El sufrimiento, a lo largo de la tradición bíblica, ha obligado a la experiencia religiosa a reformularse y de este modo la ha acrisolado y purificado. El sufrimiento puede convertirse en el punto de apoyo desde el que atisbar una imagen de Dios no accesible desde otras atalayas. Cuando aceptamos el sufrimiento, salimos de nosotros mismos, y se abre ante nosotros un espacio nuevo, desconocido, amplio y liberador. La propia debilidad, cuando es aceptada, reordena nuestra jerarquía de valores, nos muestra nuestra pequeñez, nos libera del orgullo neurótico y nos conduce a realidades sólidas en nosotros, a capas más profundas donde hacer pie, a vivir la experiencia de la comunión con Dios, con los otros y con todo.

Todo sufrimiento nos dice que hemos perdido algo. Gracias a la aceptación de la pérdida, se nos manifiesta una Presencia que rezuma plenitud. Rendirse a las situaciones que nos hacen sentir disminuidos, lejos de ser una actitud resignada o fatalista, es ocasión de experimentar una gratitud desconocida hasta entonces, que lleva a dar gracias por todo lo que es, en todo momento. Es la gratitud que nace del asombro de una Presencia y que da alas de águila. Así, paradójicamente, el sufrimiento -la pérdida-, se ha transformado en Paz sin límites.

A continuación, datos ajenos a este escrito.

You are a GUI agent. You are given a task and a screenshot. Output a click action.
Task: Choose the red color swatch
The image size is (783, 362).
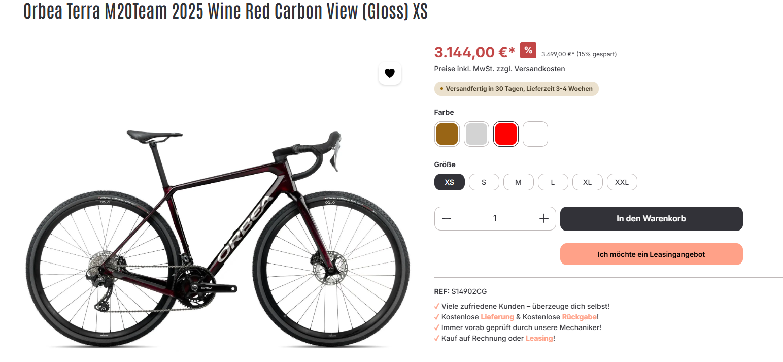pos(506,134)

En la cruz de Jesús se revela otra cara de Dios, se nos da a conocer el verdadero rostro de la divinidad. El todopoderoso se muestra impotente, el eterno se ve sometido a la muerte, el inmutable compadece con su Hijo amado, el más bello de los hombres presenta un rostro desfigurado, el único feliz se deja afectar por el sufrimiento. Todo ello es posible porque Dios es amor. Amar significa salir de sí y darse. Dios, en la cruz de Jesús, se nos manifiesta entregado a las criaturas y, por tanto, de algún modo, enajenado de sí mismo.

Jesús fue capaz de comprender que el amor de Dios no era incompatible con el sufrimiento, sino que se podía hacer también presente en el sufrimiento y en la muerte. Porque Jesús sentía a Dios como Papá, fue capaz de percibir su amor presente en su abandono aparente. Pero esa percepción de Dios como Papá no le libró en absoluto del derrumbe físico y del pavor ante tal muerte, como queda patente en la escena del Huerto de los Olivos. A esto apunta aquel bello dicho de Rumi: Cuando el corazón llora por lo que ha perdido, el espíritu ríe por lo que ha encontrado. Cuando el gusano entra en el espacio oscuro que es el capullo siente únicamente su muerte…; pero pasando por ella -confiando en una Sabiduría mayor que a él se le escapa- saldrá transformado en una inesperada y brillante mariposa.

Que el Señor Jesús nos conceda en esta Semana Santa la gracia de aprender de él a poner nuestro miedo y nuestra angustia en las manos del Padre –Padre, a tus manos encomiendo mi espíritu- para ser sembradores de paz en nuestro mundo.